Copy exactly, no pictures: every line from the one that contains "You are a computer-use" through the end of the entries below.

DATA EXTRACTS Block Start

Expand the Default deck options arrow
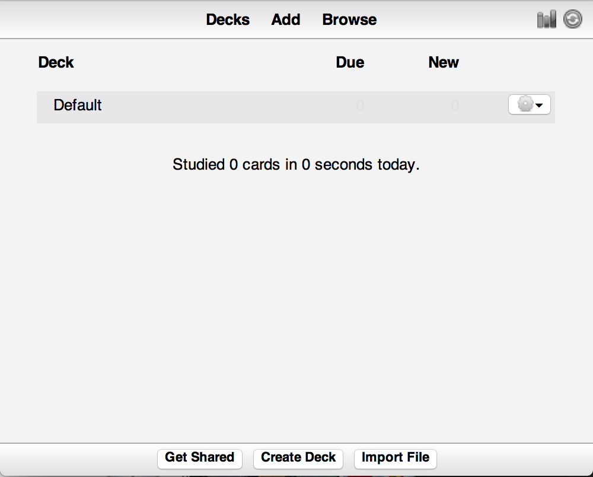This screenshot has width=593, height=477. click(540, 106)
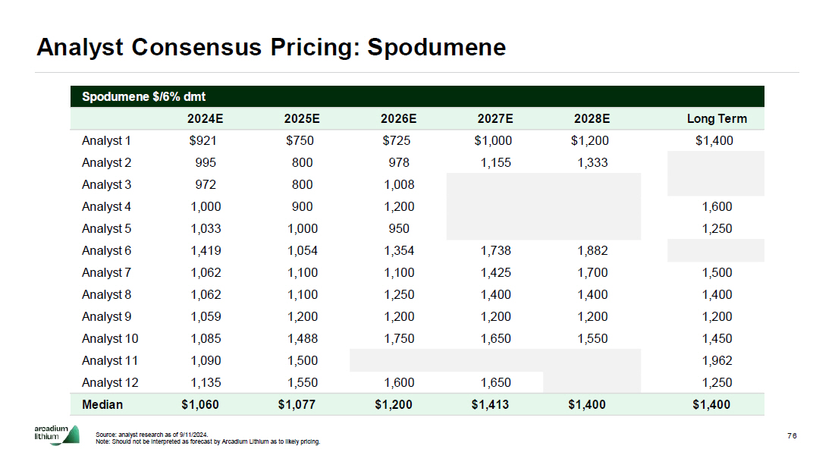Viewport: 832px width, 468px height.
Task: Select Analyst 3's 2026E value 1,008
Action: coord(399,184)
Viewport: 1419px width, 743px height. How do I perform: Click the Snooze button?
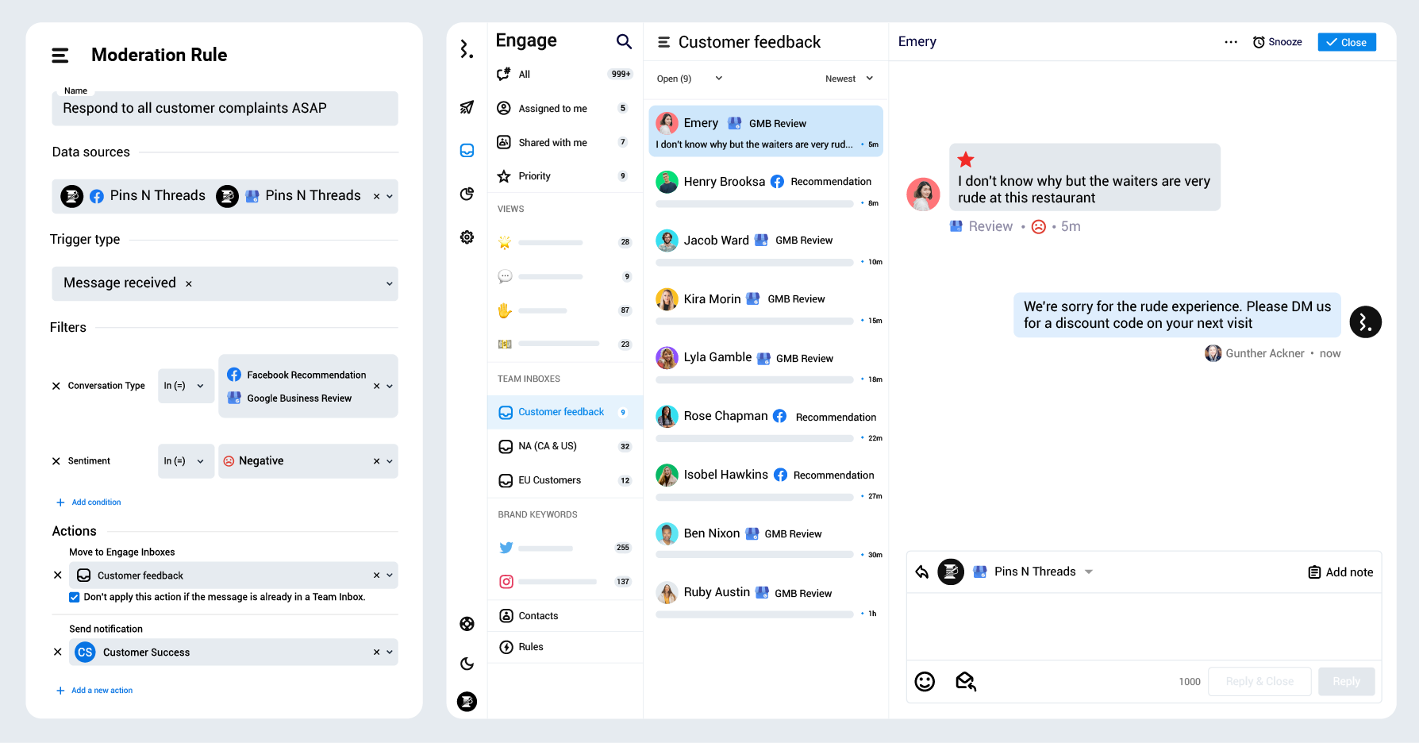[x=1277, y=42]
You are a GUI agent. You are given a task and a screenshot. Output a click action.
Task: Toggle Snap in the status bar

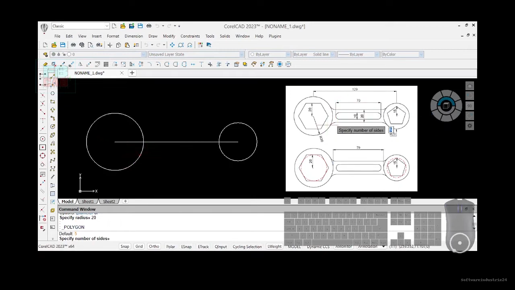[125, 247]
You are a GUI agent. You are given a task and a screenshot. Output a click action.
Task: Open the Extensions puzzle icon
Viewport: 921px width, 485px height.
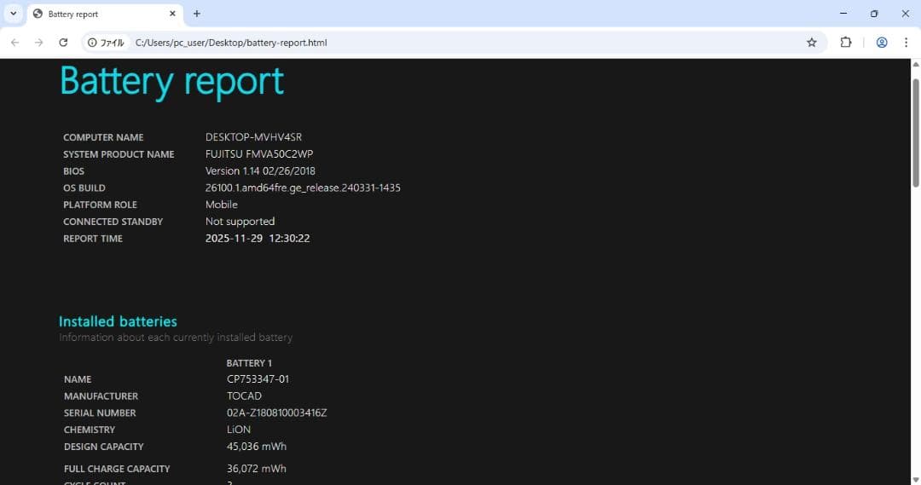846,43

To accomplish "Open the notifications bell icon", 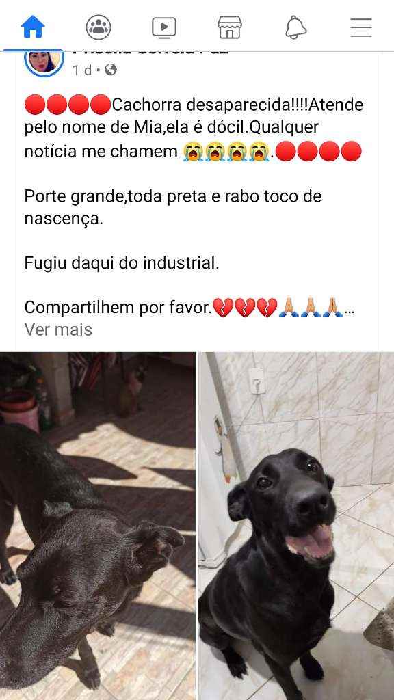I will pyautogui.click(x=296, y=27).
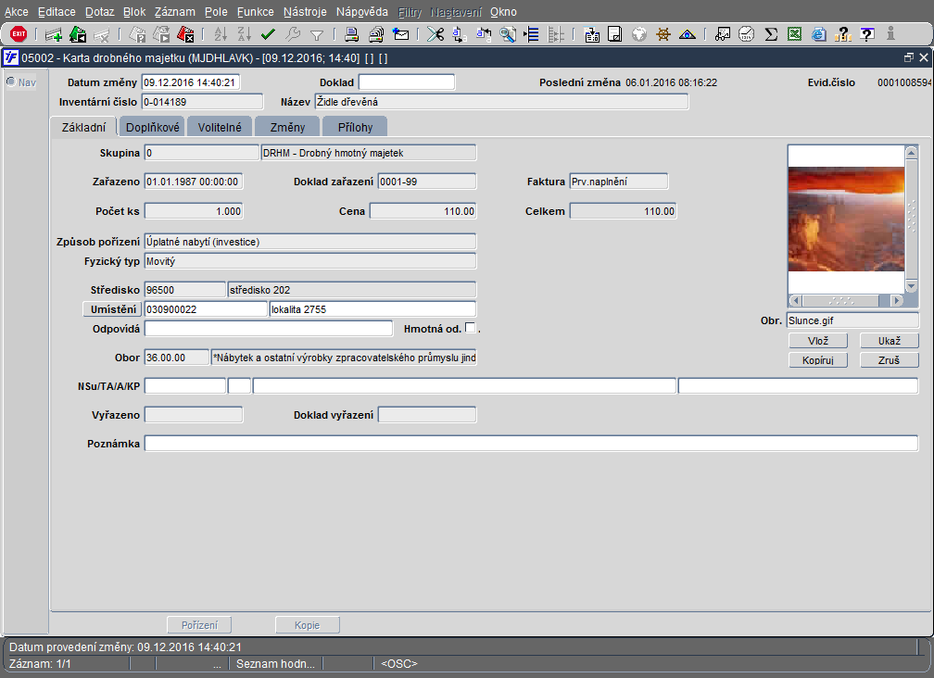Click the insert new record icon
The image size is (934, 678).
(x=54, y=35)
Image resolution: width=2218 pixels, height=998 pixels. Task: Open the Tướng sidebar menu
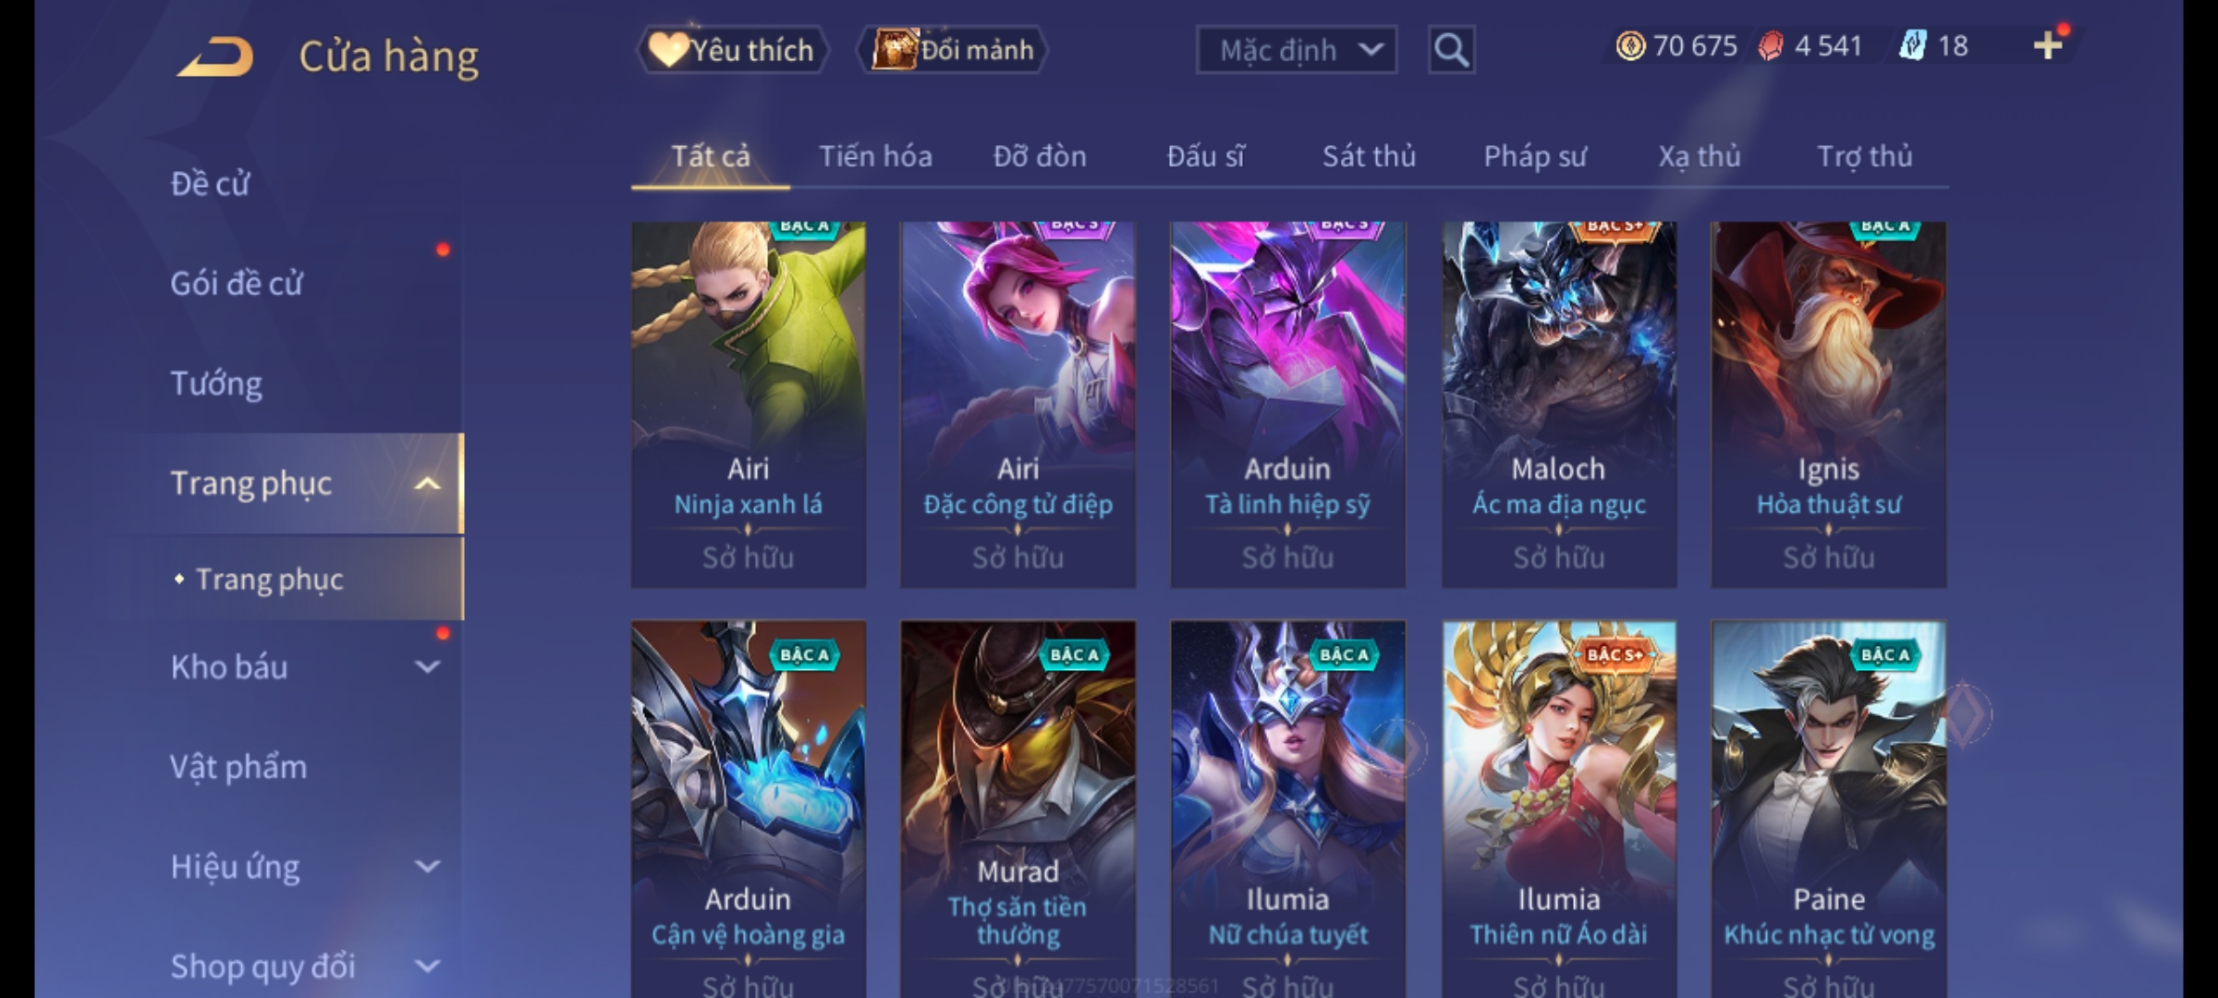point(216,383)
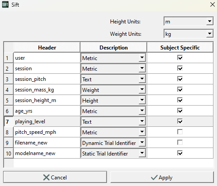Screen dimensions: 217x186
Task: Click the Subject Specific column heading
Action: tap(180, 47)
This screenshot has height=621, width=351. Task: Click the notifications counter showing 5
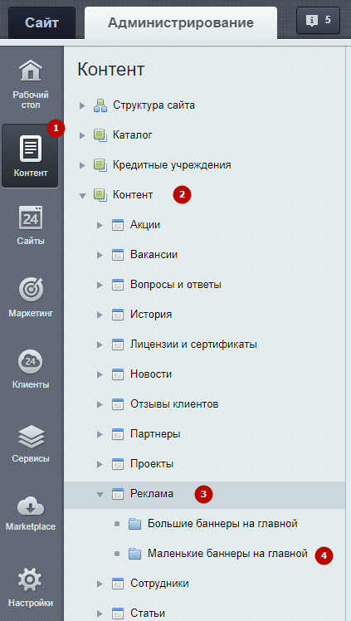click(x=318, y=20)
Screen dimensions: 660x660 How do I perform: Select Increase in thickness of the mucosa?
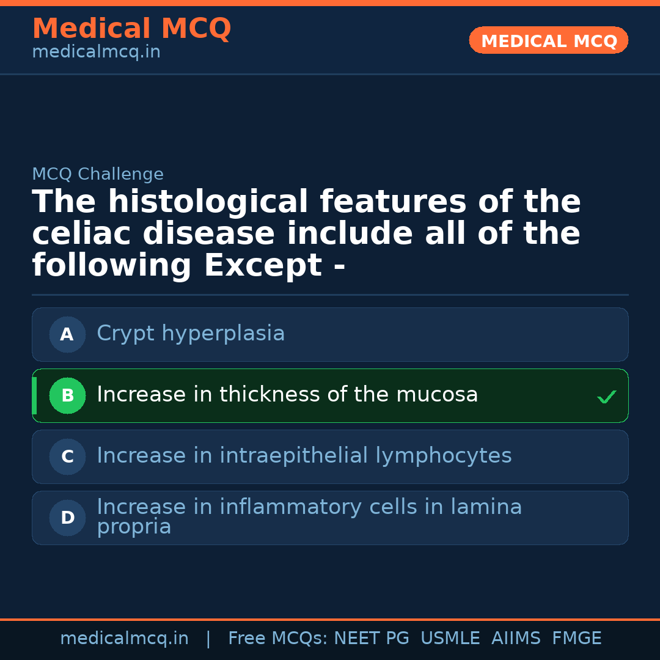287,395
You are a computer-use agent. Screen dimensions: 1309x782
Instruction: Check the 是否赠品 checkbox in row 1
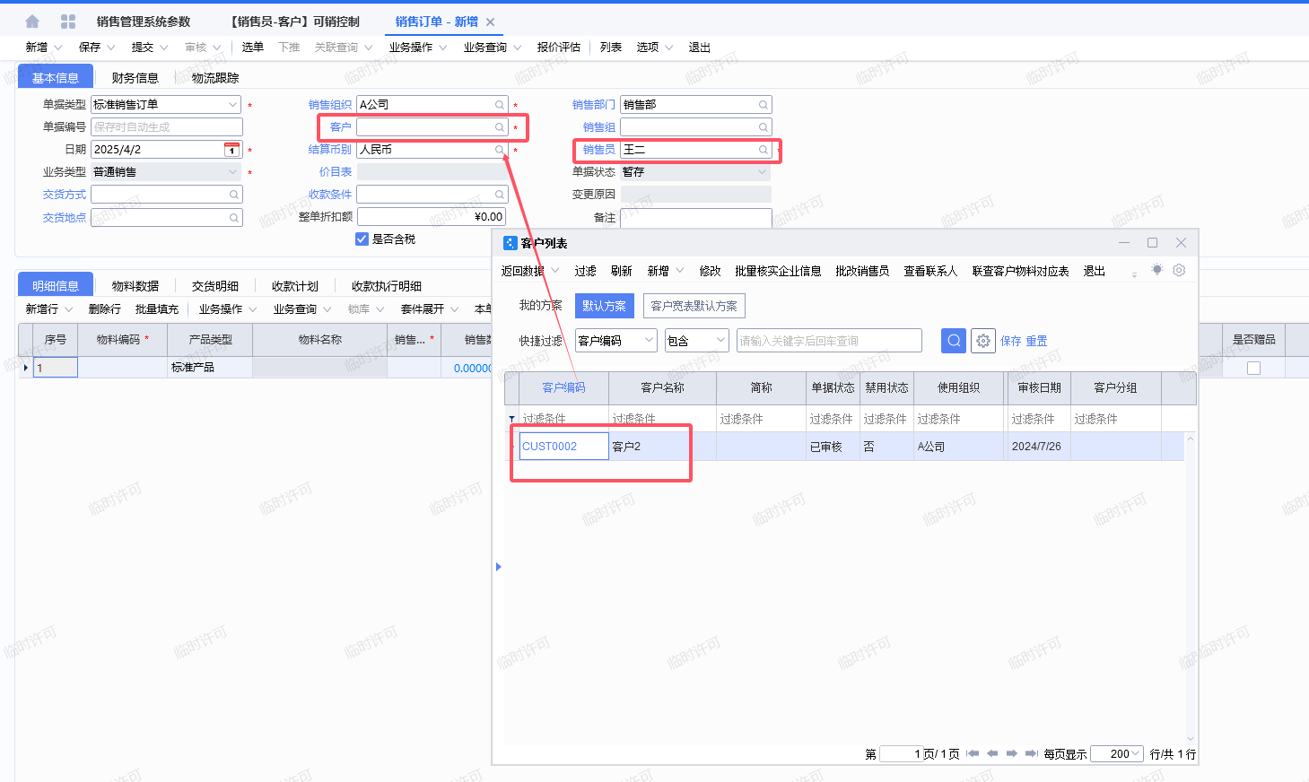[x=1253, y=368]
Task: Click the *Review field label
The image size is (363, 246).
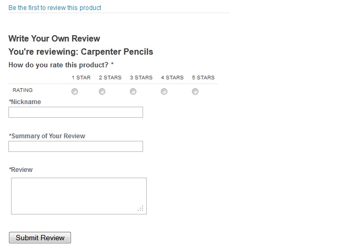Action: 21,170
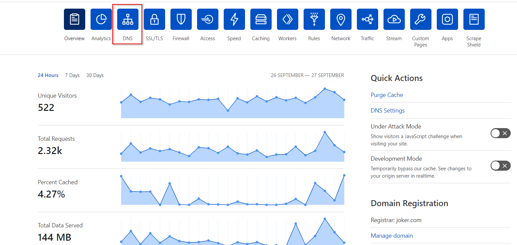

DATA EXTRACTS Block End

**TASK ANSWER**.
You are a computer-use agent. Screen dimensions: 1309x782
Instruction: Check the 是否赠品 checkbox in row 1
[x=1253, y=368]
Task: Click the *Review field label
The image size is (363, 246).
Action: 21,170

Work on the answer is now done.